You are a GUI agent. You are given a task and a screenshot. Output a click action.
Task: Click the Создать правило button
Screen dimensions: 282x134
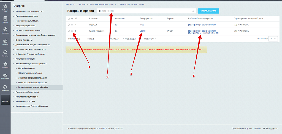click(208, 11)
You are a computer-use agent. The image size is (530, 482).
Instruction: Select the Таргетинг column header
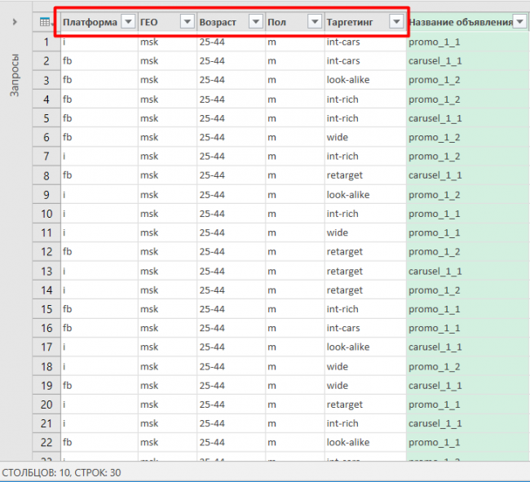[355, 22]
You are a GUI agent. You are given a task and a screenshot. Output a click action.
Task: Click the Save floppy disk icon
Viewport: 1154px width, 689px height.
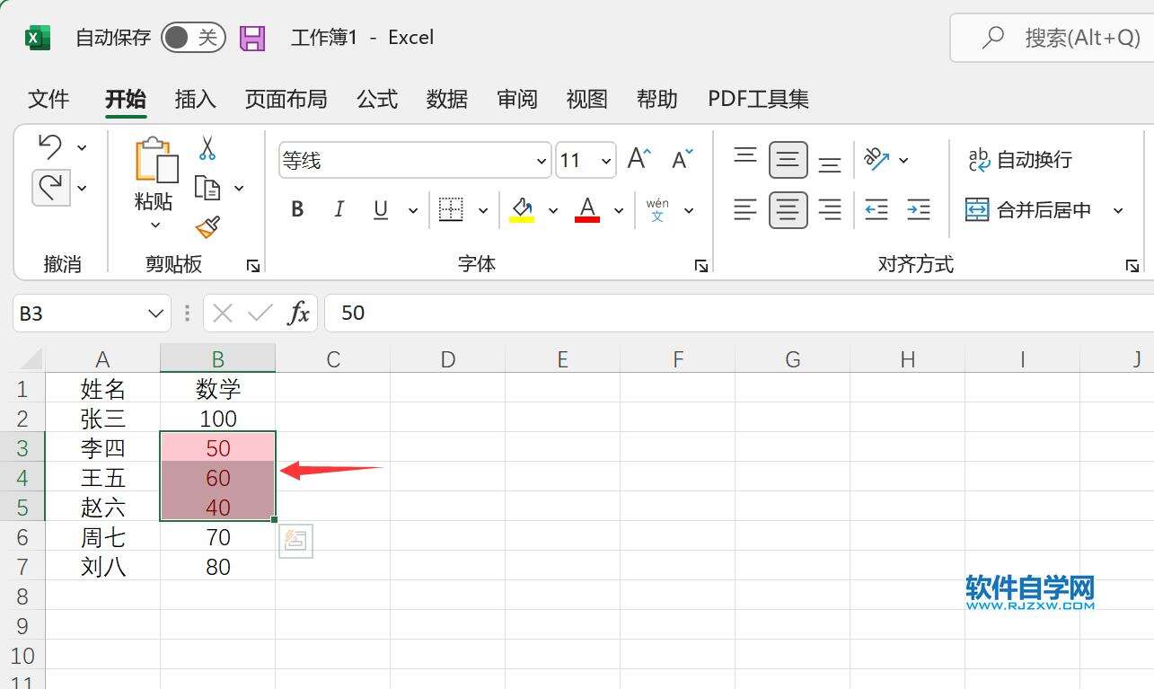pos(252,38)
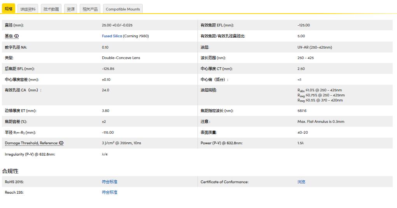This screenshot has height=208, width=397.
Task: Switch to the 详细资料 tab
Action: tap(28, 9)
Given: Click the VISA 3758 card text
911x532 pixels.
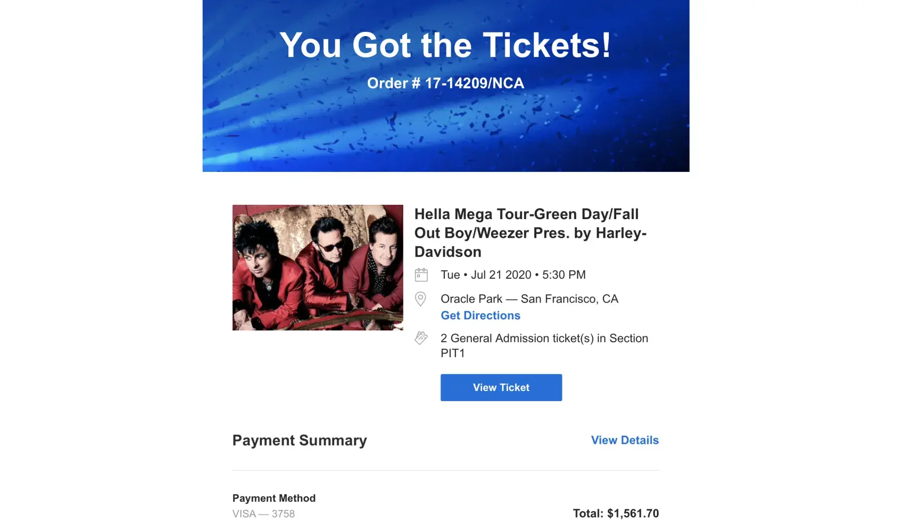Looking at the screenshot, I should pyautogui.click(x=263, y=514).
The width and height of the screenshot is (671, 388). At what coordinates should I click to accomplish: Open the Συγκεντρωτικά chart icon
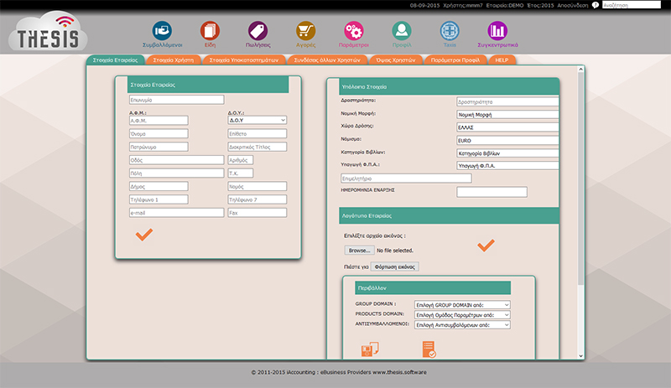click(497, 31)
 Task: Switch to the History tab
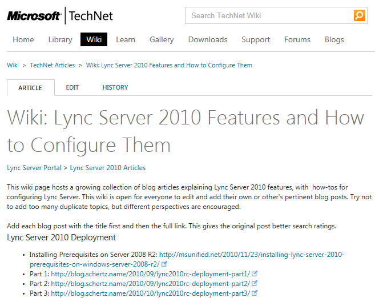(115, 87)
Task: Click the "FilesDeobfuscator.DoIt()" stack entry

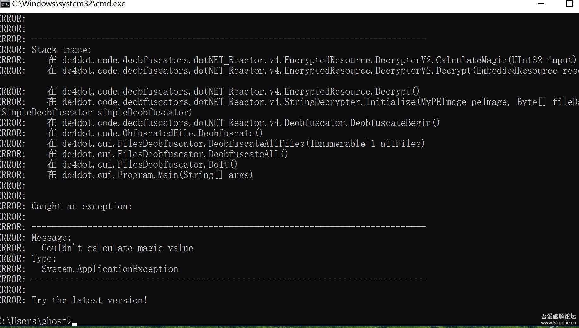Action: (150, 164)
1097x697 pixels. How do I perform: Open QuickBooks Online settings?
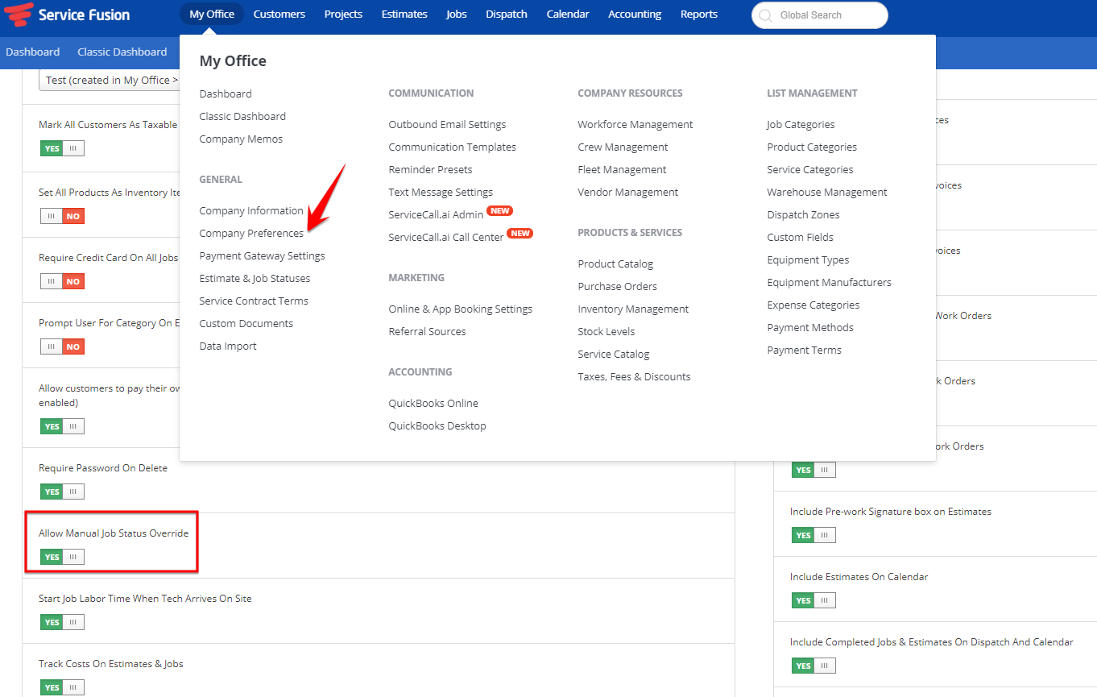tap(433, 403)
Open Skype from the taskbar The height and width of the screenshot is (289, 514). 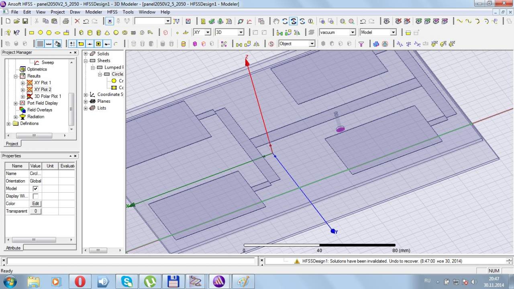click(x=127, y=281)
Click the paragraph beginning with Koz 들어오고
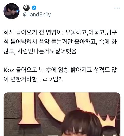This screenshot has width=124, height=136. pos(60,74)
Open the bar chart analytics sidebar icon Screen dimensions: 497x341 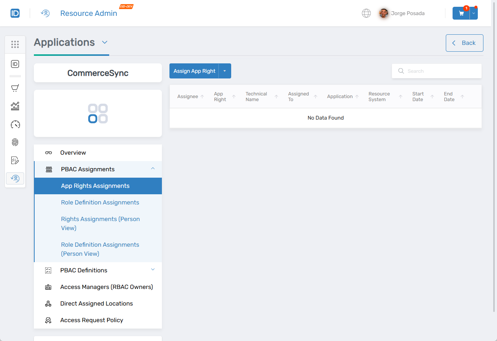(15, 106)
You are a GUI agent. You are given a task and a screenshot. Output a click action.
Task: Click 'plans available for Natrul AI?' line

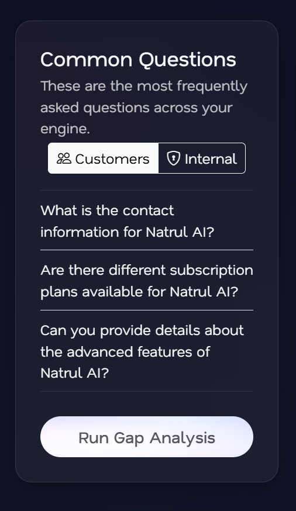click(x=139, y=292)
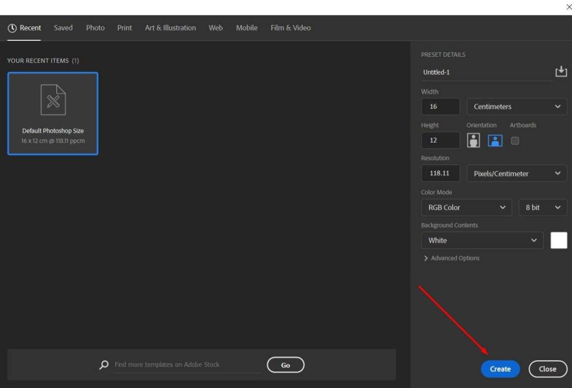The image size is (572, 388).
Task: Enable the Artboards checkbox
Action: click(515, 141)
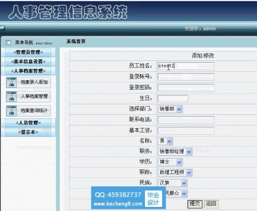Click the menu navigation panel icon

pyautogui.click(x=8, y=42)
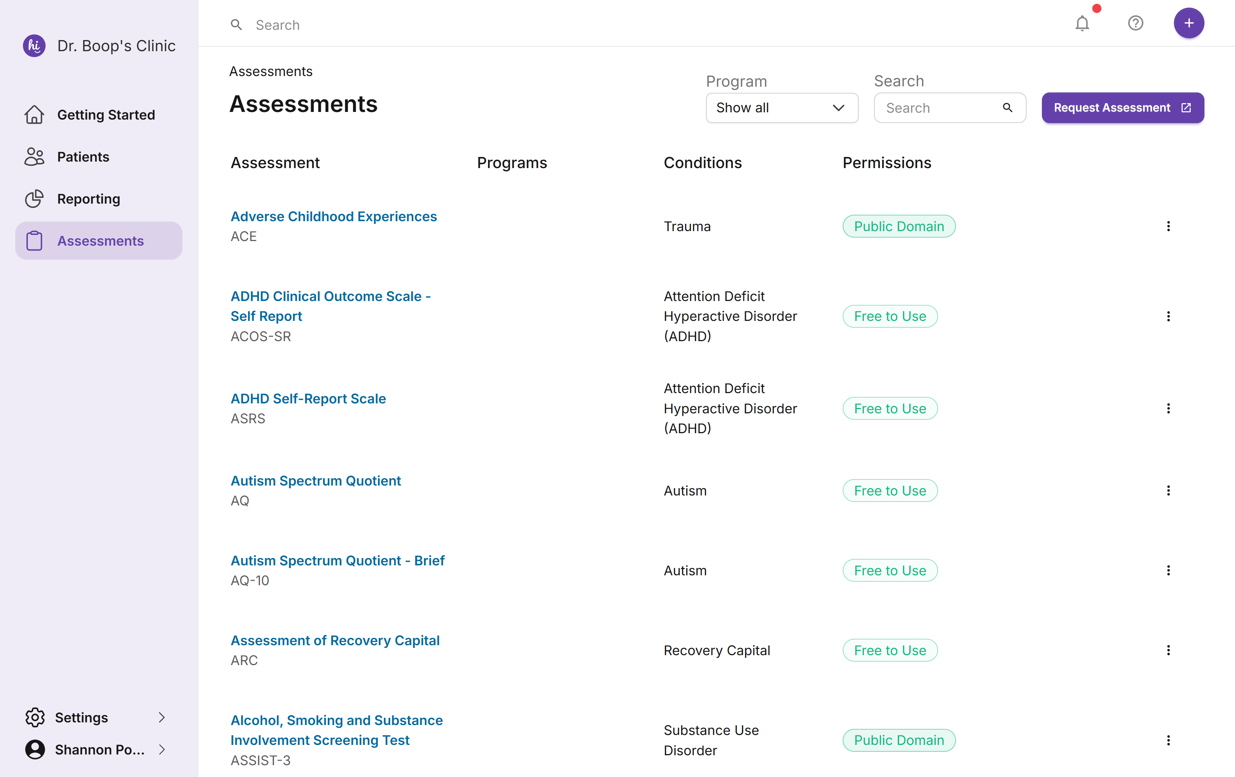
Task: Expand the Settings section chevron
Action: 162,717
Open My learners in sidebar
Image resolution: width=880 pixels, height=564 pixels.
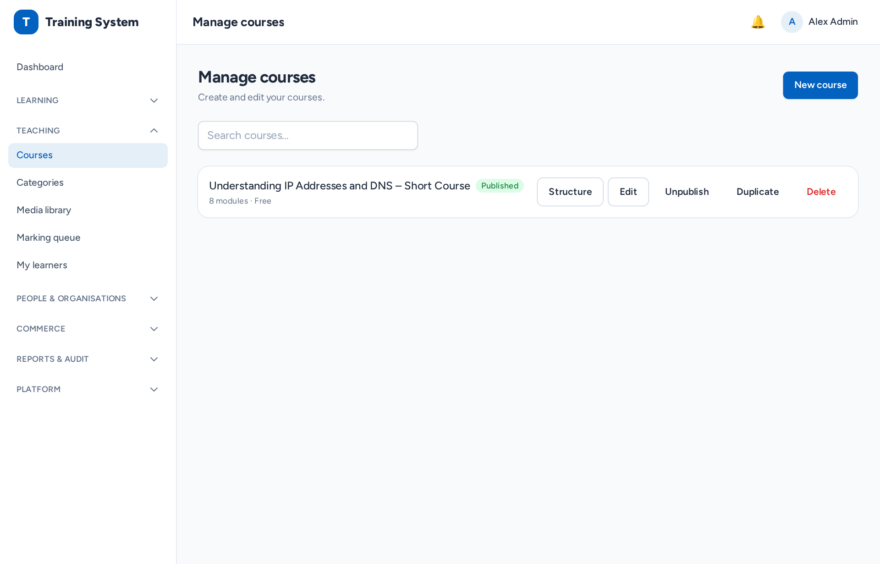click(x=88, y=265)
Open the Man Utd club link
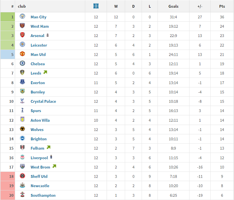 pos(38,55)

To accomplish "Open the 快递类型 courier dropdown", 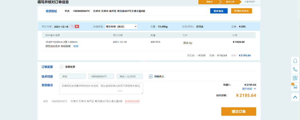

» Action item:
The expected output is the lines above from the one containing "You are a computer-use" to the one containing "Task: Click the Save floppy disk icon", both ends included, reproduced exactly with every picture left out.

» Exercise response:
You are a computer-use agent. The image size is (530, 482).
Instruction: Select the Таргетинг column header
[355, 22]
You are a GUI agent. You are given a task and a screenshot. Output a click action.
Task: Click the Save floppy disk icon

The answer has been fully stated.